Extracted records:

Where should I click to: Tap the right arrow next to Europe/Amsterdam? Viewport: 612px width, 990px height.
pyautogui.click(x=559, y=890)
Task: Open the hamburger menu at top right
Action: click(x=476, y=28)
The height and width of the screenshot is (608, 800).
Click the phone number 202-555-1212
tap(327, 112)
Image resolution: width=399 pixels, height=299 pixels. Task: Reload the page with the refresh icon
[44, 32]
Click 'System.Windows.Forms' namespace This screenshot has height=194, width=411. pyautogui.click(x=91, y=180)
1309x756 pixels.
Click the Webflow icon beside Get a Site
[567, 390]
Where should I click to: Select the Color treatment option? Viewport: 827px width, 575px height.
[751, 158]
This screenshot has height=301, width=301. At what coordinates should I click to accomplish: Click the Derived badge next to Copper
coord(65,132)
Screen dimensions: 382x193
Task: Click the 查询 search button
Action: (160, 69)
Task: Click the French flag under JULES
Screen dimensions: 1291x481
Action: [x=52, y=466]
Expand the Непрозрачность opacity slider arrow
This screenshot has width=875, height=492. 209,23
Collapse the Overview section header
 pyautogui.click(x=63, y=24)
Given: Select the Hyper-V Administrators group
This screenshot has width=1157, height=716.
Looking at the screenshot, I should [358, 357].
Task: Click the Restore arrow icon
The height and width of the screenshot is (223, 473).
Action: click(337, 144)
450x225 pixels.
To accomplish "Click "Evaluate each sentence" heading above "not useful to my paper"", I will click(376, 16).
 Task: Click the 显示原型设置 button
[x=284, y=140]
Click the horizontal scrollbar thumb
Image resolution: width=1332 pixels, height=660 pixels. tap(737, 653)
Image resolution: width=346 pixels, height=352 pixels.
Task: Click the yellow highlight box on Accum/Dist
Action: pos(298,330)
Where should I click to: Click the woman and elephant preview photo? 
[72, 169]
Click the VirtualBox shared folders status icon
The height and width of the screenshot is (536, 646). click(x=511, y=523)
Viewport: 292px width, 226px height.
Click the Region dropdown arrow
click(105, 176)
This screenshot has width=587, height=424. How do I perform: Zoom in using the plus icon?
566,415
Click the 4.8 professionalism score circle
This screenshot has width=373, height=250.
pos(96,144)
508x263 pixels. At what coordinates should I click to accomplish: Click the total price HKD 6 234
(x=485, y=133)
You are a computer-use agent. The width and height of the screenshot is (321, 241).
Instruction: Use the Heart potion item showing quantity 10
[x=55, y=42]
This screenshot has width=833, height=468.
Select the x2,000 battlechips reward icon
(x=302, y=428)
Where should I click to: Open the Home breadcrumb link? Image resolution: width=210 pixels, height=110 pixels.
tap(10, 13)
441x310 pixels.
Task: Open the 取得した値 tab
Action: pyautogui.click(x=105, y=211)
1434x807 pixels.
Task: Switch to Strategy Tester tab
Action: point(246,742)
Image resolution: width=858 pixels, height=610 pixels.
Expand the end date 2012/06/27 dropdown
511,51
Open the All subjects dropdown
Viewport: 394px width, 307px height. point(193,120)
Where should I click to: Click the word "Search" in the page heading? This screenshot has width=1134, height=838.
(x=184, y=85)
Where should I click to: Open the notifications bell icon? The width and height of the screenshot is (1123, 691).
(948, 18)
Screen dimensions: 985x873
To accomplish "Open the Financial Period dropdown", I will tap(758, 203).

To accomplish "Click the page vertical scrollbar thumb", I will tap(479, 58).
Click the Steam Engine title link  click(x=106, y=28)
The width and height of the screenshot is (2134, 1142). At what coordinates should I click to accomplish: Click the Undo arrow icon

→ **TASK INSTRUCTIONS**: Rewrite the entries above, changing every "dropdown" to "drop-down" and keeping all else the same.

→ **COMPLETED EXERCISE**:
Where should I click to: Tap the right arrow next to Europe/Amsterdam? Viewport: 612px width, 990px height.
pyautogui.click(x=559, y=890)
Task: Open the hamburger menu at top right
Action: click(x=476, y=28)
The height and width of the screenshot is (608, 800).
Click the phone number 202-555-1212
tap(327, 112)
Image resolution: width=399 pixels, height=299 pixels. Task: Reload the page with the refresh icon
[44, 32]
Click 'System.Windows.Forms' namespace This screenshot has height=194, width=411. pyautogui.click(x=91, y=180)
1309x756 pixels.
Click the Webflow icon beside Get a Site
[567, 390]
Where should I click to: Select the Color treatment option? Viewport: 827px width, 575px height.
[751, 158]
This screenshot has height=301, width=301. At what coordinates should I click to accomplish: Click the Derived badge next to Copper
coord(65,132)
Screen dimensions: 382x193
Task: Click the 查询 search button
Action: (160, 69)
Task: Click the French flag under JULES
Screen dimensions: 1291x481
Action: [x=52, y=466]
Expand the Непрозрачность opacity slider arrow
This screenshot has width=875, height=492. 209,23
Collapse the Overview section header
 pyautogui.click(x=63, y=24)
Given: Select the Hyper-V Administrators group
This screenshot has width=1157, height=716.
Looking at the screenshot, I should [358, 357].
Task: Click the Restore arrow icon
The height and width of the screenshot is (223, 473).
Action: click(337, 144)
450x225 pixels.
To accomplish "Click "Evaluate each sentence" heading above "not useful to my paper"", I will click(376, 16).
 Task: Click the 显示原型设置 button
[x=284, y=140]
Click the horizontal scrollbar thumb
Image resolution: width=1332 pixels, height=660 pixels. tap(737, 653)
Image resolution: width=346 pixels, height=352 pixels.
Task: Click the yellow highlight box on Accum/Dist
Action: pos(298,330)
Where should I click to: Click the woman and elephant preview photo? 
[72, 169]
Click the VirtualBox shared folders status icon
The height and width of the screenshot is (536, 646). click(x=511, y=523)
Viewport: 292px width, 226px height.
Click the Region drop-down arrow
click(105, 176)
This screenshot has width=587, height=424. How do I perform: Zoom in using the plus icon?
566,415
Click the 4.8 professionalism score circle
This screenshot has width=373, height=250.
pos(96,144)
508x263 pixels. At what coordinates should I click to accomplish: Click the total price HKD 6 234
(x=485, y=133)
You are a computer-use agent. The width and height of the screenshot is (321, 241).
Instruction: Use the Heart potion item showing quantity 10
[x=55, y=42]
This screenshot has width=833, height=468.
Select the x2,000 battlechips reward icon
(x=302, y=428)
Where should I click to: Open the Home breadcrumb link? Image resolution: width=210 pixels, height=110 pixels.
tap(10, 13)
441x310 pixels.
Task: Open the 取得した値 tab
Action: pyautogui.click(x=105, y=211)
1434x807 pixels.
Task: Switch to Strategy Tester tab
Action: point(246,742)
Image resolution: width=858 pixels, height=610 pixels.
Expand the end date 2012/06/27 drop-down
511,51
Open the All subjects drop-down
Viewport: 394px width, 307px height. point(193,120)
Where should I click to: Click the word "Search" in the page heading? This screenshot has width=1134, height=838.
(x=184, y=85)
Where should I click to: Open the notifications bell icon? The width and height of the screenshot is (1123, 691).
(948, 18)
Screen dimensions: 985x873
To accomplish "Open the Financial Period drop-down", I will tap(758, 203).

To accomplish "Click the page vertical scrollbar thumb", I will tap(479, 58).
Click the Steam Engine title link  click(x=106, y=28)
The width and height of the screenshot is (2134, 1142). At what coordinates should I click to accomplish: Click the Undo arrow icon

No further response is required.